Here’s where things get a little less clear. Essentially, as funding was due to be extended, our lab was contacted and told that our funding wasn’t going to be renewed. There was little explanation as to why. None of it was very clear. Any follow-up hit a brick wall.

The next part is my interpretation of events. My belief and feeling is that probably somebody further up the chain of funding was probably reviewing programs and after looking at our overall scientific output, in terms of papers and studies, saw that we generally did not toe the party line, as I said. What I think happened is that as a result of this, when the decision came down about funding, they decided they weren’t going to extend funding. The reason I feel this is the case is because our lab was well respected. We were well respected even in this vein of research. This wasn’t something new for us. Other labs were also doing research in a very similar vein but they had a history of putting out papers that had, like I said, toed the party line. In other words, some other labs were finding that this Schedule I substance had an extreme harmful physical effect on model animals as well as on humans, and so their funding was extended. It’s not proof positive, but there’s a strong indication there that the reason our funding was cut was not due to scientific reasoning alone. That’s definitely my feeling on the topic. It can be debated. But that’s how some others in my group felt. Others hinted that that’s how they felt, but were too politically cautious to say so outright.

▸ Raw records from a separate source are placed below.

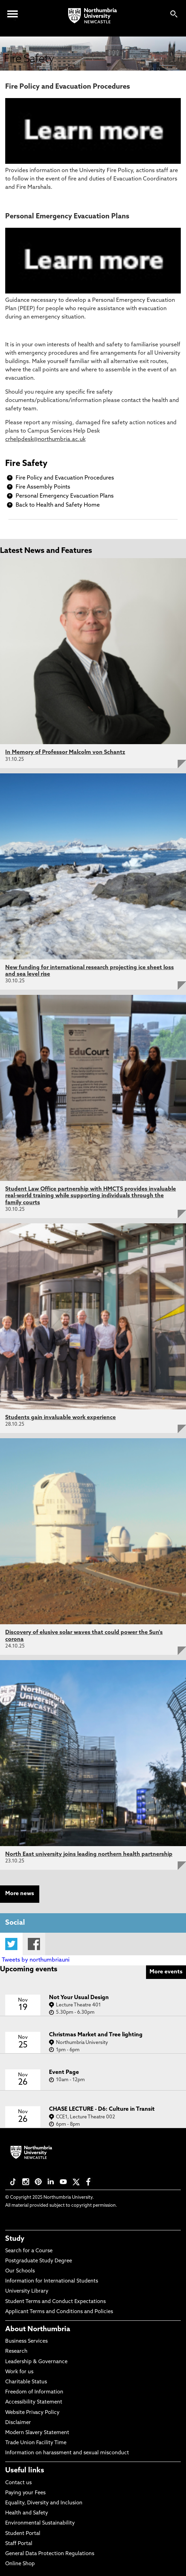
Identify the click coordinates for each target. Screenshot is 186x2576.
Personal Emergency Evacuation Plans (65, 496)
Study (14, 2239)
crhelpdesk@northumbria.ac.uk (45, 439)
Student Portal (22, 2533)
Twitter (11, 1944)
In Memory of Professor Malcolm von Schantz (65, 752)
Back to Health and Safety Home (58, 505)
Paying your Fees (25, 2493)
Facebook (34, 1944)
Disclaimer (18, 2422)
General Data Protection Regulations (49, 2554)
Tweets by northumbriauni (36, 1960)
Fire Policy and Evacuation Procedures (65, 478)
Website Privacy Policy (32, 2412)
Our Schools (20, 2271)
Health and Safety (26, 2513)
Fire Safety (26, 464)
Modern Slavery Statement (37, 2433)
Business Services (26, 2341)
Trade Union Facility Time (35, 2443)
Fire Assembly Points (43, 487)
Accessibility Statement (33, 2402)
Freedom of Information (34, 2392)
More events (166, 1972)
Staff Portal (18, 2543)
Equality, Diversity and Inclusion (43, 2503)
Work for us (19, 2372)
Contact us (18, 2483)
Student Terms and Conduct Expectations (55, 2301)
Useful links (24, 2470)
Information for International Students (51, 2281)
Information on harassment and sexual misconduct (67, 2453)
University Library (26, 2291)
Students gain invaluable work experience (60, 1417)
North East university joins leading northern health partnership (88, 1854)
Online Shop (20, 2564)
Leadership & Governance (36, 2362)
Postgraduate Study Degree (38, 2261)
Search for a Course (28, 2251)
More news (19, 1894)
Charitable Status (26, 2382)
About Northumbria (37, 2329)
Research (16, 2351)
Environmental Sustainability (40, 2523)
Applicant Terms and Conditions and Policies (59, 2312)
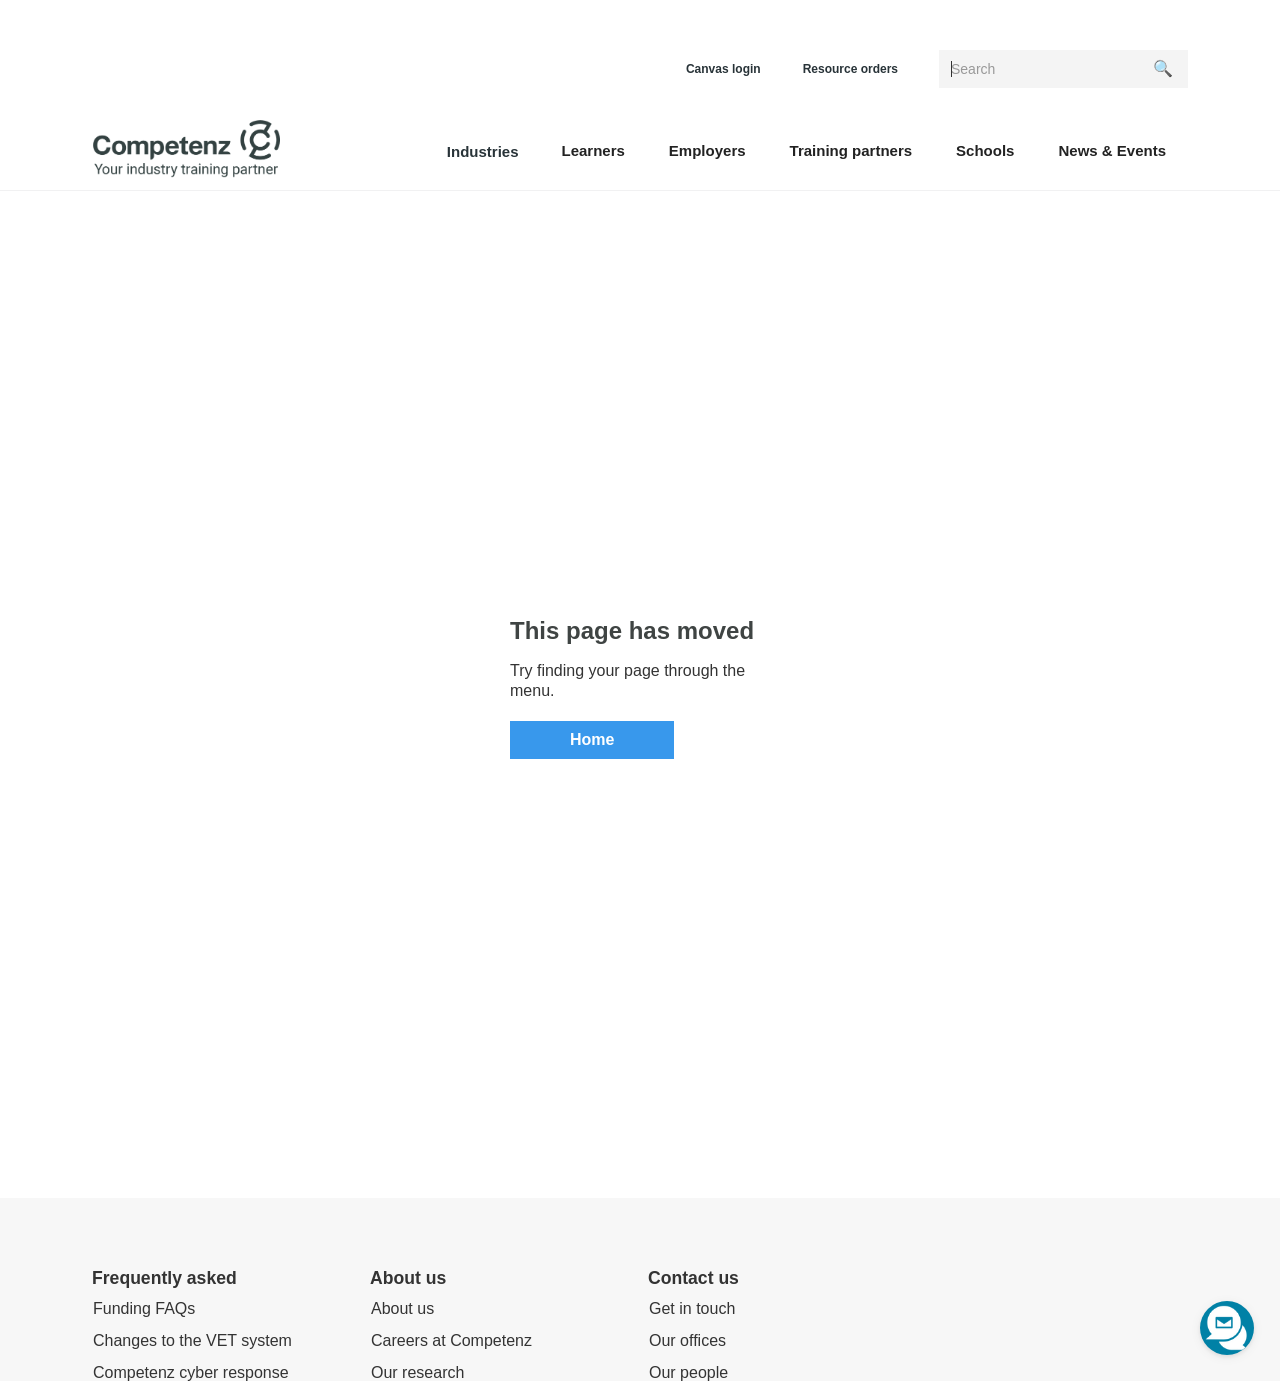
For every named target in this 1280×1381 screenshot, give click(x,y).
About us (402, 1308)
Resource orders (850, 69)
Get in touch (692, 1308)
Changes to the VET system (192, 1340)
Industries (483, 151)
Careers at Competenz (451, 1340)
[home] (186, 149)
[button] (592, 149)
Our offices (687, 1340)
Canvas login (723, 69)
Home (592, 739)
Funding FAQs (144, 1308)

Q: Did you fight the decision?

A: We looked into it. But there’s no way to fight. The funding is gone, they made their decision. We stopped that research because their funding was crucial to our operations.

Q: Did you have to sign anything saying you wouldn’t talk about this?

A: No. That’s why I can talk to you about it. What concerns me is that if my identity were revealed, or even what project I was working on gets revealed, it could be very harmful to a number of people and their careers. Because a significant portion of research on Schedule I substances is supported by the NIDA, you don’t want to publicly speak out against it if you want to research these substances.

I could delve into the faulty assumptions of the recent study on the negative effects of moderate cannabis consumption, but this interview should give you enough reason to suspect its findings. The bottom line is that these sorts of studies are funded because they perpetuate commonly held myths about the dangers of drugs. As Columbia neuroscientist Carl Hart has pointed out again and again, the problem with drugs isn’t drug addiction or even the physiological damage that drugs might cause. The problem with drugs is drug policy. And it’s this misguided policy that’s driving our research.